Put another way, what compelling reason could be offered that a.) entices drivers b.) entices endusers c.) technically feasible d.) sustainable
There are a bunch of them, six or more, where I live. YCombinator even backed one of them recently[0], but they were already +200 employees and dominated the market.
I always thought they would sell to Uber. Recently, Careem entered the Algerian market after Uber bought Careem. I always thought the company would sell to Uber/Careem, but they haven't yet. They issued a statement April 1st that they sold to Uber/Careem if I recall correctly.
[0]: https://www.ycombinator.com/companies/13642
I worked for a British taxi company that was developing that kind of app, I developed it. One problem for the company was that their drivers worked for Uber at the same time as them. They were freelancers, not employed by either firm. They had two phones one for receiving jobs from the taxi firm and the Uber one. We had to trust that they weren't doing both at the same time. I think they used Uber to give them work during periods when it was quiet for my firm.
Does this double working happen in the USA?
> "Does California have enough entrepreneurs and programmers whom the shutdown would inconvenience enough to make solving it worth their while?"
Reminds me of a [1] quote from a professor:
"if it takes 6 men 7 days to build a wall. How long will it take 10,000 men to build the same wall? .... the answer is less than 1 second"
[1] https://youtu.be/2qLuerYx2IA
Probably not too difficult to make the app itself.
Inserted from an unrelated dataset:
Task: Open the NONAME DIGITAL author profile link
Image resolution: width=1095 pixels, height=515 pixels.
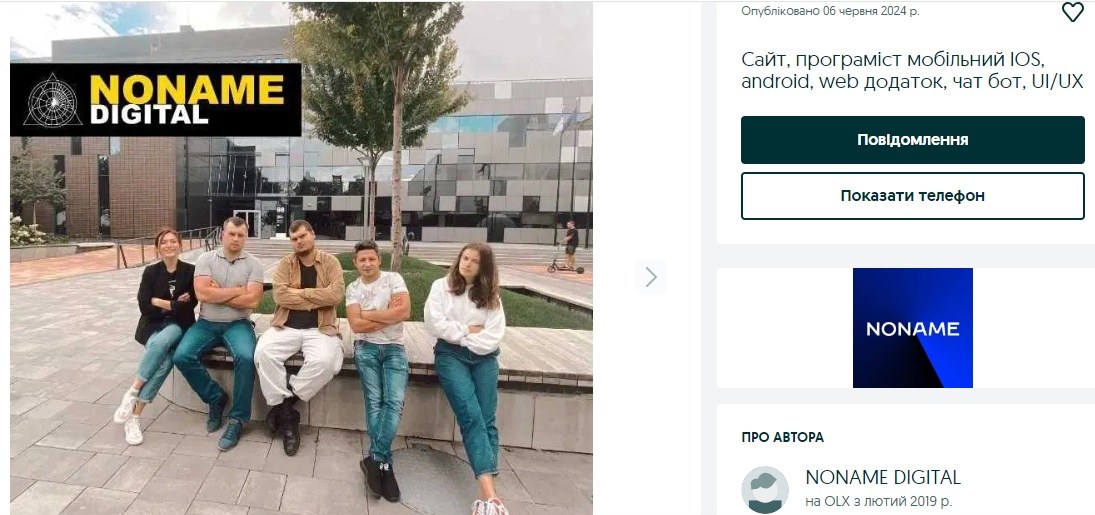Action: click(x=883, y=478)
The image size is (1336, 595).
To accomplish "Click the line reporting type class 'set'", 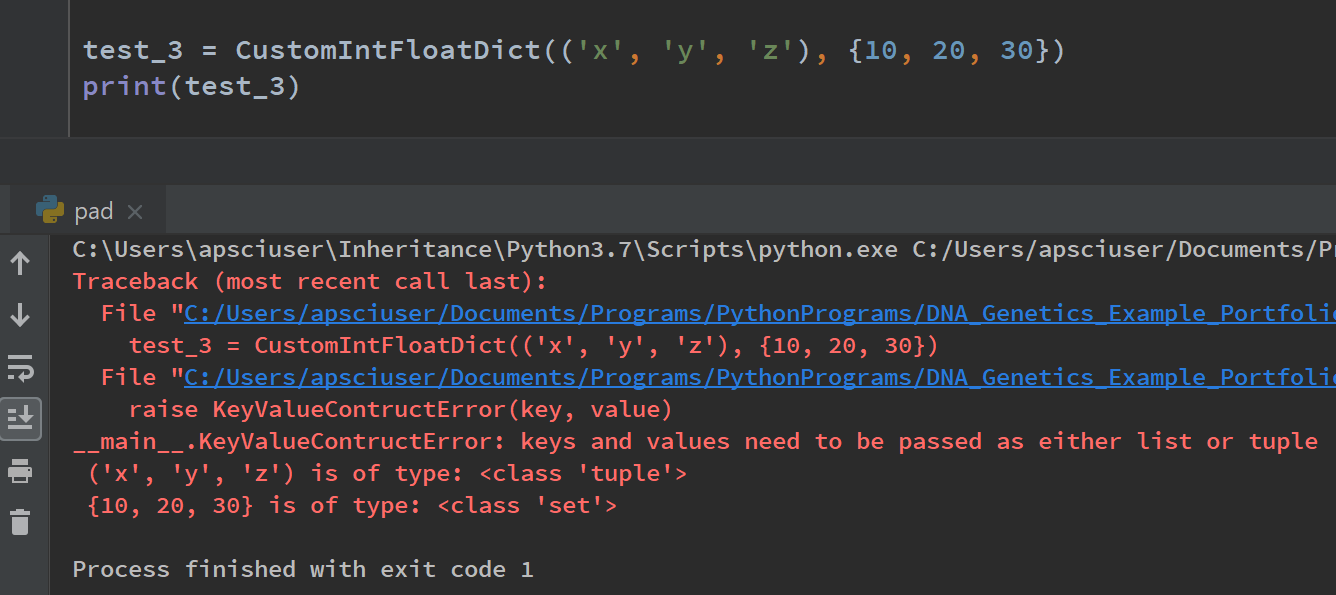I will (352, 506).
To build the network of drivers to make a consistent enough service to attract users(and then more drivers to expand further) is the tricky part. + insurance and regulation, when they started they didn’t have to deal with it as much until they did, and by then they had resources to do so.
Yes, good question.
We need anonymous, decentralized cryptocoin-like peer-to-peer service system with crowdsourced rating for every vertical that would allow such system to evolve and prosper outside of this political nonsense.
The biggest challenge is obeying the law and might not be the app.
Might be another way to circumvent this would be to masquerade as a delivery service with a free lift.
Not sure if the law covers that part as well.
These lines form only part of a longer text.